**Required task:** Rewrite the rows below, replacing "Screen dimensions" with "Display size" and keeping everything else the same. Leave the pictures out of your answer.

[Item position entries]

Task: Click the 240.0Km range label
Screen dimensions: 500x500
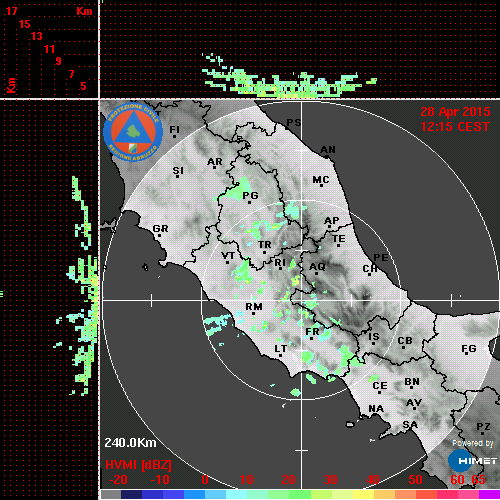Action: click(x=130, y=443)
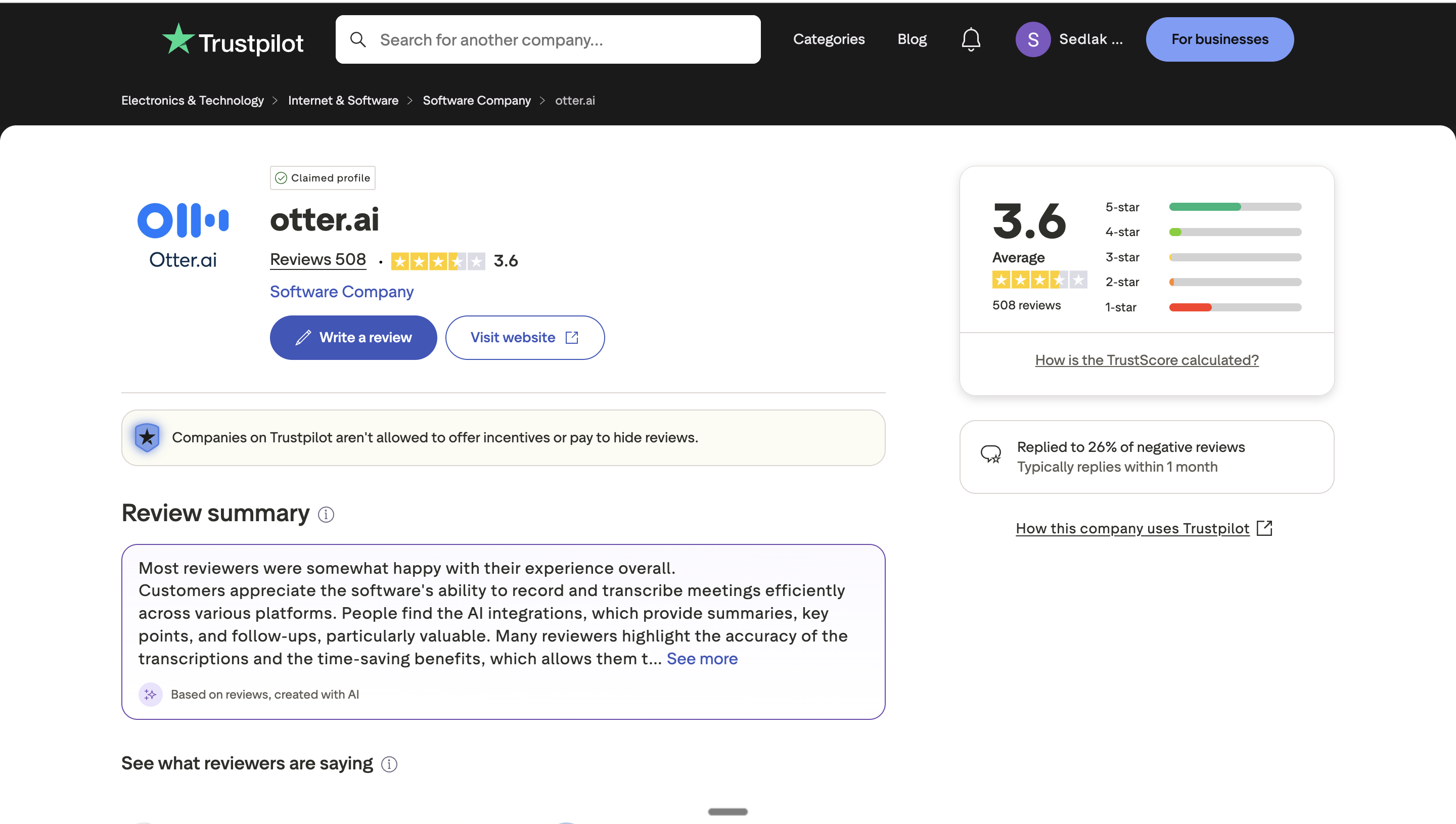Viewport: 1456px width, 824px height.
Task: Click the search magnifier icon
Action: [x=358, y=39]
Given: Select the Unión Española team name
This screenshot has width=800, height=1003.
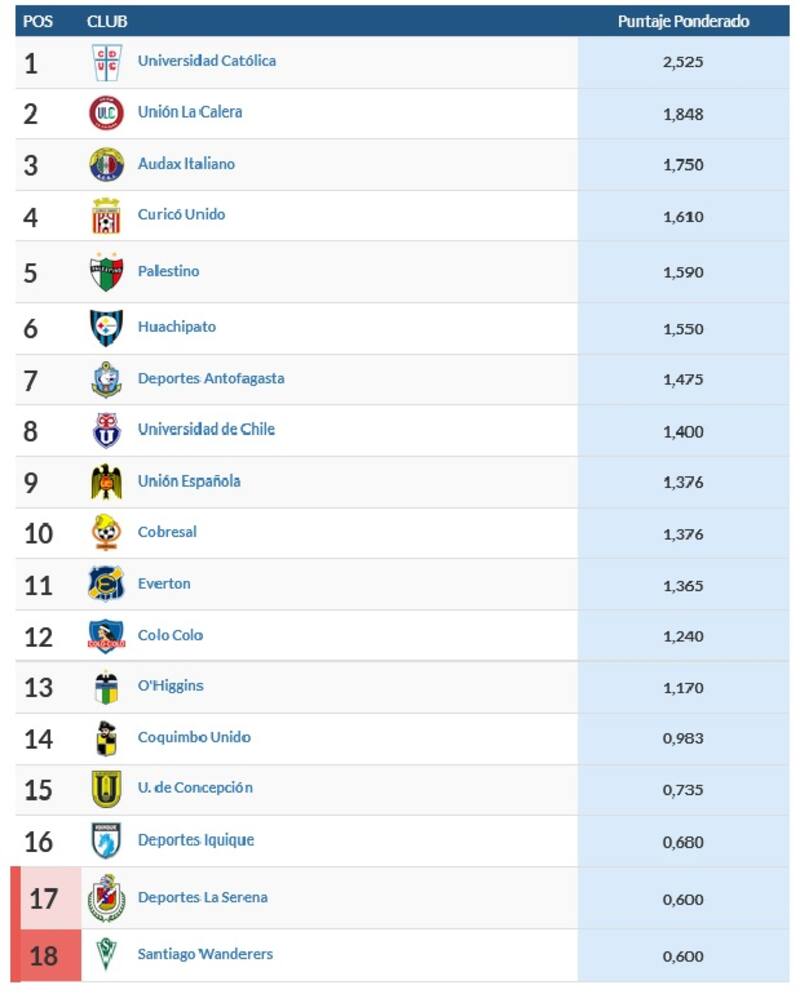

**Output of the task:**
Task: Click the 240.0Km range label
Display size: 500x500
Action: click(x=130, y=443)
Viewport: 1456px width, 824px height.
Task: Click the search magnifier icon
Action: [x=358, y=39]
Given: Select the Unión Española team name
This screenshot has width=800, height=1003.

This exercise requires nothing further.